** START LISTED RECORDS **

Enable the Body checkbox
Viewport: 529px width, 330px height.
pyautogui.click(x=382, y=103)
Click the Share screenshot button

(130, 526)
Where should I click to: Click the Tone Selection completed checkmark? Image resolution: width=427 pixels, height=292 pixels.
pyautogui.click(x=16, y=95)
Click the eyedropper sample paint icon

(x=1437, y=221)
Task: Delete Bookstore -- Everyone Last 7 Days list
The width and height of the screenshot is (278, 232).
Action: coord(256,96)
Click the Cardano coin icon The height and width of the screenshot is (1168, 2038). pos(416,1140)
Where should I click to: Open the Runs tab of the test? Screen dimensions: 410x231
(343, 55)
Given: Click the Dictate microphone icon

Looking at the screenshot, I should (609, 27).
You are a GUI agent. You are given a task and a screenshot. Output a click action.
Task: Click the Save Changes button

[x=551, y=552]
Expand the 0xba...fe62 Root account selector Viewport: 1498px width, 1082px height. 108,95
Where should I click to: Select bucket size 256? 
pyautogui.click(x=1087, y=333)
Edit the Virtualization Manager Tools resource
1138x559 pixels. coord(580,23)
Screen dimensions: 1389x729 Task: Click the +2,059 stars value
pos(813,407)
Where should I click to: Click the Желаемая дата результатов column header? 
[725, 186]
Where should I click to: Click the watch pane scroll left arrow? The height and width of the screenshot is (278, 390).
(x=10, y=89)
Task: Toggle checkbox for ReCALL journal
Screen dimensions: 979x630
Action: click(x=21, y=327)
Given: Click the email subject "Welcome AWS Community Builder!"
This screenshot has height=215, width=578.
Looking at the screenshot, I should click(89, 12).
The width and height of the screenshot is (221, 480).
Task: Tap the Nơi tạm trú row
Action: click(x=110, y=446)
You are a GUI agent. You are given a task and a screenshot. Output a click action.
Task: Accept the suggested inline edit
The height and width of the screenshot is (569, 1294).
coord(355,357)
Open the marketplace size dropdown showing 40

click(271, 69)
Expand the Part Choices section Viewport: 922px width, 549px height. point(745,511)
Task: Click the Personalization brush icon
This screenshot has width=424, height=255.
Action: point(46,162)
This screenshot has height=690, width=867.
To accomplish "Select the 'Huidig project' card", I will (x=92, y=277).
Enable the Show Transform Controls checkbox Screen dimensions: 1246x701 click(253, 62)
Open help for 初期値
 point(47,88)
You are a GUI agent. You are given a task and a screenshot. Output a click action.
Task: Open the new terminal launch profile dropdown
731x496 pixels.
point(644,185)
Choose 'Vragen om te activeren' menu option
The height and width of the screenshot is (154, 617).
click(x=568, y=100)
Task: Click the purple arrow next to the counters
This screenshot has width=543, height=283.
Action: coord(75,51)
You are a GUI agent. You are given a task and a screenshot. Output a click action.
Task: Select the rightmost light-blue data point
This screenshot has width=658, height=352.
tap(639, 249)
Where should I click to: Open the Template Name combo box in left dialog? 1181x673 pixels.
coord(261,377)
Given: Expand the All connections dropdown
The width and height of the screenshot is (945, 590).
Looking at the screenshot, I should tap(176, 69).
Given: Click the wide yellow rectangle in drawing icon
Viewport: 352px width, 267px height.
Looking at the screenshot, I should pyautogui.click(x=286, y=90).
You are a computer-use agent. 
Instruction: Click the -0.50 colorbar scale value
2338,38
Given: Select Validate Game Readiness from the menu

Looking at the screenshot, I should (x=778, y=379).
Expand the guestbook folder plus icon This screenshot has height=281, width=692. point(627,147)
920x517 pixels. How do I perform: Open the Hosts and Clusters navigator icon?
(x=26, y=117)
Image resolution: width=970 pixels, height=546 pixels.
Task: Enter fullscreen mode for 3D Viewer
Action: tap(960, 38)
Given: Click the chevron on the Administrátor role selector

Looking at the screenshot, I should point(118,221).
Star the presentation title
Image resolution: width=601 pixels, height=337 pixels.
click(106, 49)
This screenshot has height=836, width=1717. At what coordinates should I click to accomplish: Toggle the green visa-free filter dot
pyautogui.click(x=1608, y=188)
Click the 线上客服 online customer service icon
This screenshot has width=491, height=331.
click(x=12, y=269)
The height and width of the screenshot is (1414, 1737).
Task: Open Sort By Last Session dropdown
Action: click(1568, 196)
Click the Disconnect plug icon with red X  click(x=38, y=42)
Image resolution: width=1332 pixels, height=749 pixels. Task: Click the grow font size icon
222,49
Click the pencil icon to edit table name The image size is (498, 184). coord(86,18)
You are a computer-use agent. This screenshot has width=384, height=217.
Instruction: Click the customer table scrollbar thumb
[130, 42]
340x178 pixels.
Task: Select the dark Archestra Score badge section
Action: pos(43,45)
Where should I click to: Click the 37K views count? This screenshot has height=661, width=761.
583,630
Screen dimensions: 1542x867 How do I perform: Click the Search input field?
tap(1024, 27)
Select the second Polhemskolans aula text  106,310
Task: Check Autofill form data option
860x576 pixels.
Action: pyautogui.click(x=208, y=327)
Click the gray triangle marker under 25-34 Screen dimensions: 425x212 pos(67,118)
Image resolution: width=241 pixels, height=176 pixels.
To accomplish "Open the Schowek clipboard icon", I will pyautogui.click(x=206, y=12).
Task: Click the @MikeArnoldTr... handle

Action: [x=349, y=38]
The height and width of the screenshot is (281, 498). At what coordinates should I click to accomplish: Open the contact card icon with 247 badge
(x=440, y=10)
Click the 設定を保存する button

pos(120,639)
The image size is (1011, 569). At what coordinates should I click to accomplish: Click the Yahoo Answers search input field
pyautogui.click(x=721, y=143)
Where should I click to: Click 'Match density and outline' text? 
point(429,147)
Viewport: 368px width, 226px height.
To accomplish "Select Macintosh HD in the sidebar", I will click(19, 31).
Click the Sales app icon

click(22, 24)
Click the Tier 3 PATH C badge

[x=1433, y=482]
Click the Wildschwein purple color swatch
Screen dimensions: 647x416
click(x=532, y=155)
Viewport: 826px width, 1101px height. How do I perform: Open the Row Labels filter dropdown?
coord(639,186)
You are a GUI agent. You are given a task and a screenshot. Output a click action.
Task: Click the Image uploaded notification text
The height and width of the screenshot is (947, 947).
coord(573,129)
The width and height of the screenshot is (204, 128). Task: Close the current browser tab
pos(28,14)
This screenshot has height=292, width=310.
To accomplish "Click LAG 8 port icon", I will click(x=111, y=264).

** END LISTED RECORDS **

» **THE TASK**: Render every line of the items above as a JSON array of strings, one string per line, with blank lines omitted.

» **TASK SOLUTION**:
[
  "Enable the Body checkbox",
  "Viewport: 529px width, 330px height.",
  "pyautogui.click(x=382, y=103)",
  "Click the Share screenshot button",
  "(130, 526)",
  "Where should I click to: Click the Tone Selection completed checkmark? Image resolution: width=427 pixels, height=292 pixels.",
  "pyautogui.click(x=16, y=95)",
  "Click the eyedropper sample paint icon",
  "(x=1437, y=221)",
  "Task: Delete Bookstore -- Everyone Last 7 Days list",
  "The width and height of the screenshot is (278, 232).",
  "Action: coord(256,96)",
  "Click the Cardano coin icon The height and width of the screenshot is (1168, 2038). pos(416,1140)",
  "Where should I click to: Open the Runs tab of the test? Screen dimensions: 410x231",
  "(343, 55)",
  "Given: Click the Dictate microphone icon",
  "Looking at the screenshot, I should (609, 27).",
  "You are a GUI agent. You are given a task and a screenshot. Output a click action.",
  "Task: Click the Save Changes button",
  "[x=551, y=552]",
  "Expand the 0xba...fe62 Root account selector Viewport: 1498px width, 1082px height. 108,95",
  "Where should I click to: Select bucket size 256? ",
  "pyautogui.click(x=1087, y=333)",
  "Edit the Virtualization Manager Tools resource",
  "1138x559 pixels. coord(580,23)",
  "Screen dimensions: 1389x729 Task: Click the +2,059 stars value",
  "pos(813,407)",
  "Where should I click to: Click the Желаемая дата результатов column header? ",
  "[725, 186]",
  "Where should I click to: Click the watch pane scroll left arrow? The height and width of the screenshot is (278, 390).",
  "(x=10, y=89)",
  "Task: Toggle checkbox for ReCALL journal",
  "Screen dimensions: 979x630",
  "Action: click(x=21, y=327)",
  "Given: Click the email subject \"Welcome AWS Community Builder!\"",
  "This screenshot has height=215, width=578.",
  "Looking at the screenshot, I should click(89, 12).",
  "The width and height of the screenshot is (221, 480).",
  "Task: Tap the Nơi tạm trú row",
  "Action: click(x=110, y=446)",
  "You are a GUI agent. You are given a task and a screenshot. Output a click action.",
  "Task: Accept the suggested inline edit",
  "The height and width of the screenshot is (569, 1294).",
  "coord(355,357)",
  "Open the marketplace size dropdown showing 40",
  "click(271, 69)",
  "Expand the Part Choices section Viewport: 922px width, 549px height. point(745,511)",
  "Task: Click the Personalization brush icon",
  "This screenshot has width=424, height=255.",
  "Action: point(46,162)",
  "This screenshot has height=690, width=867.",
  "To accomplish \"Select the 'Huidig project' card\", I will (x=92, y=277).",
  "Enable the Show Transform Controls checkbox Screen dimensions: 1246x701 click(253, 62)",
  "Open help for 初期値",
  " point(47,88)",
  "You are a GUI agent. You are given a task and a screenshot. Output a click action.",
  "Task: Open the new terminal launch profile dropdown",
  "731x496 pixels.",
  "point(644,185)",
  "Choose 'Vragen om te activeren' menu option",
  "The height and width of the screenshot is (154, 617).",
  "click(x=568, y=100)",
  "Task: Click the purple arrow next to the counters",
  "This screenshot has width=543, height=283.",
  "Action: coord(75,51)",
  "You are a GUI agent. You are given a task and a screenshot. Output a click action.",
  "Task: Select the rightmost light-blue data point",
  "This screenshot has width=658, height=352.",
  "tap(639, 249)",
  "Where should I click to: Open the Template Name combo box in left dialog? 1181x673 pixels.",
  "coord(261,377)",
  "Given: Expand the All connections dropdown",
  "The width and height of the screenshot is (945, 590).",
  "Looking at the screenshot, I should tap(176, 69).",
  "Given: Click the wide yellow rectangle in drawing icon",
  "Viewport: 352px width, 267px height.",
  "Looking at the screenshot, I should pyautogui.click(x=286, y=90).",
  "You are a computer-use agent. ",
  "Instruction: Click the -0.50 colorbar scale value",
  "2338,38",
  "Given: Select Validate Game Readiness from the menu",
  "Looking at the screenshot, I should (x=778, y=379).",
  "Expand the guestbook folder plus icon This screenshot has height=281, width=692. point(627,147)",
  "920x517 pixels. How do I perform: Open the Hosts and Clusters navigator icon?",
  "(x=26, y=117)",
  "Image resolution: width=970 pixels, height=546 pixels.",
  "Task: Enter fullscreen mode for 3D Viewer",
  "Action: tap(960, 38)",
  "Given: Click the chevron on the Administrátor role selector",
  "Looking at the screenshot, I should point(118,221).",
  "Star the presentation title",
  "Image resolution: width=601 pixels, height=337 pixels.",
  "click(106, 49)",
  "This screenshot has height=836, width=1717. At what coordinates should I click to accomplish: Toggle the green visa-free filter dot",
  "pyautogui.click(x=1608, y=188)",
  "Click the 线上客服 online customer service icon",
  "This screenshot has width=491, height=331.",
  "click(x=12, y=269)",
  "The height and width of the screenshot is (1414, 1737).",
  "Task: Open Sort By Last Session dropdown",
  "Action: click(1568, 196)",
  "Click the Disconnect plug icon with red X  click(x=38, y=42)",
  "Image resolution: width=1332 pixels, height=749 pixels. Task: Click the grow font size icon",
  "222,49",
  "Click the pencil icon to edit table name The image size is (498, 184). coord(86,18)",
  "You are a computer-use agent. This screenshot has width=384, height=217.",
  "Instruction: Click the customer table scrollbar thumb",
  "[130, 42]",
  "340x178 pixels.",
  "Task: Select the dark Archestra Score badge section",
  "Action: pos(43,45)",
  "Where should I click to: Click the 37K views count? This screenshot has height=661, width=761.",
  "583,630",
  "Screen dimensions: 1542x867 How do I perform: Click the Search input field?",
  "tap(1024, 27)",
  "Select the second Polhemskolans aula text  106,310",
  "Task: Check Autofill form data option",
  "860x576 pixels.",
  "Action: pyautogui.click(x=208, y=327)",
  "Click the gray triangle marker under 25-34 Screen dimensions: 425x212 pos(67,118)",
  "Image resolution: width=241 pixels, height=176 pixels.",
  "To accomplish \"Open the Schowek clipboard icon\", I will pyautogui.click(x=206, y=12).",
  "Task: Click the @MikeArnoldTr... handle",
  "Action: [x=349, y=38]",
  "The height and width of the screenshot is (281, 498). At what coordinates should I click to accomplish: Open the contact card icon with 247 badge",
  "(x=440, y=10)",
  "Click the 設定を保存する button",
  "pos(120,639)",
  "The image size is (1011, 569). At what coordinates should I click to accomplish: Click the Yahoo Answers search input field",
  "pyautogui.click(x=721, y=143)",
  "Where should I click to: Click 'Match density and outline' text? ",
  "point(429,147)",
  "Viewport: 368px width, 226px height.",
  "To accomplish \"Select Macintosh HD in the sidebar\", I will click(19, 31).",
  "Click the Sales app icon",
  "click(22, 24)",
  "Click the Tier 3 PATH C badge",
  "[x=1433, y=482]",
  "Click the Wildschwein purple color swatch",
  "Screen dimensions: 647x416",
  "click(x=532, y=155)",
  "Viewport: 826px width, 1101px height. How do I perform: Open the Row Labels filter dropdown?",
  "coord(639,186)",
  "You are a GUI agent. You are given a task and a screenshot. Output a click action.",
  "Task: Click the Image uploaded notification text",
  "The height and width of the screenshot is (947, 947).",
  "coord(573,129)",
  "The width and height of the screenshot is (204, 128). Task: Close the current browser tab",
  "pos(28,14)",
  "This screenshot has height=292, width=310.",
  "To accomplish \"Click LAG 8 port icon\", I will click(x=111, y=264)."
]